Only one stretch of the records below should be repeated. It starts with the line containing "Given: Select the STEP1 접수 label" and goes on through the line containing "Screen dimensions: 1024x580", exactly as written.

• [Data to use]
● ● ● ● ●

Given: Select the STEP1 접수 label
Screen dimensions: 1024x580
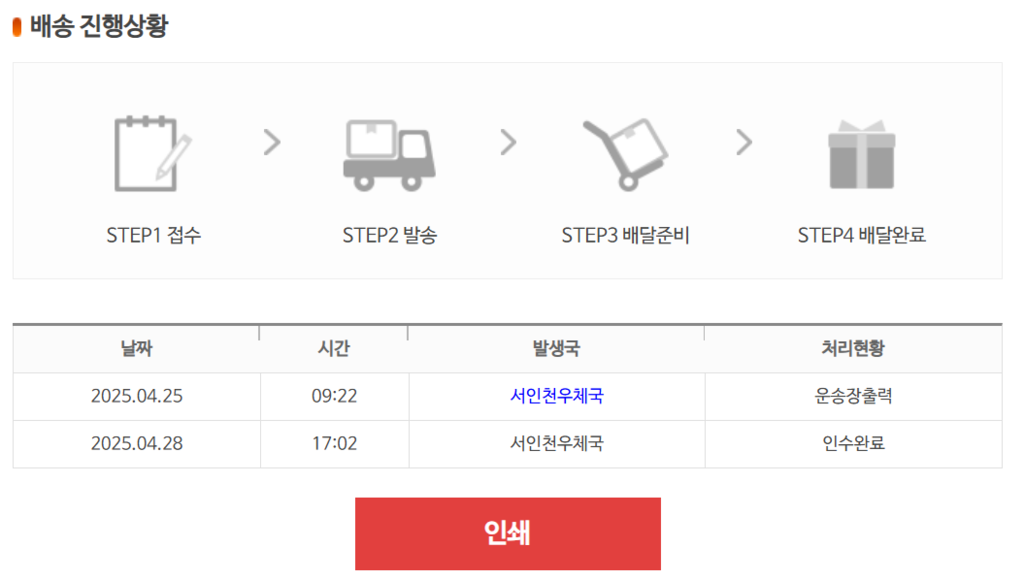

● ● ● ● ●

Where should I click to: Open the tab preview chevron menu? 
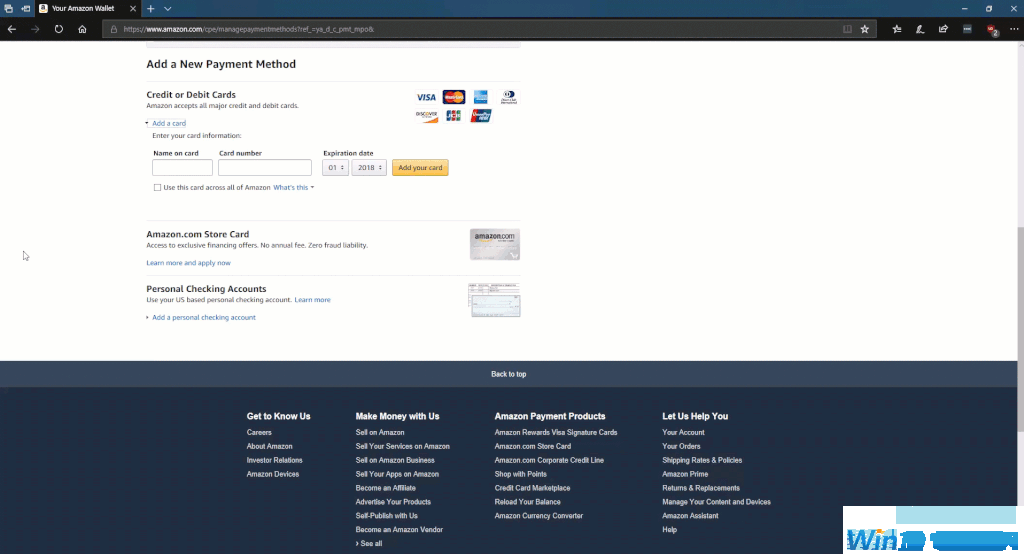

● ● ● ● ●

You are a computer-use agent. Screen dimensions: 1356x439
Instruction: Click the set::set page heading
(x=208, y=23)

● ● ● ● ●

• [Expected output]
Given: Select the STEP1 접수 label
Screen dimensions: 1024x580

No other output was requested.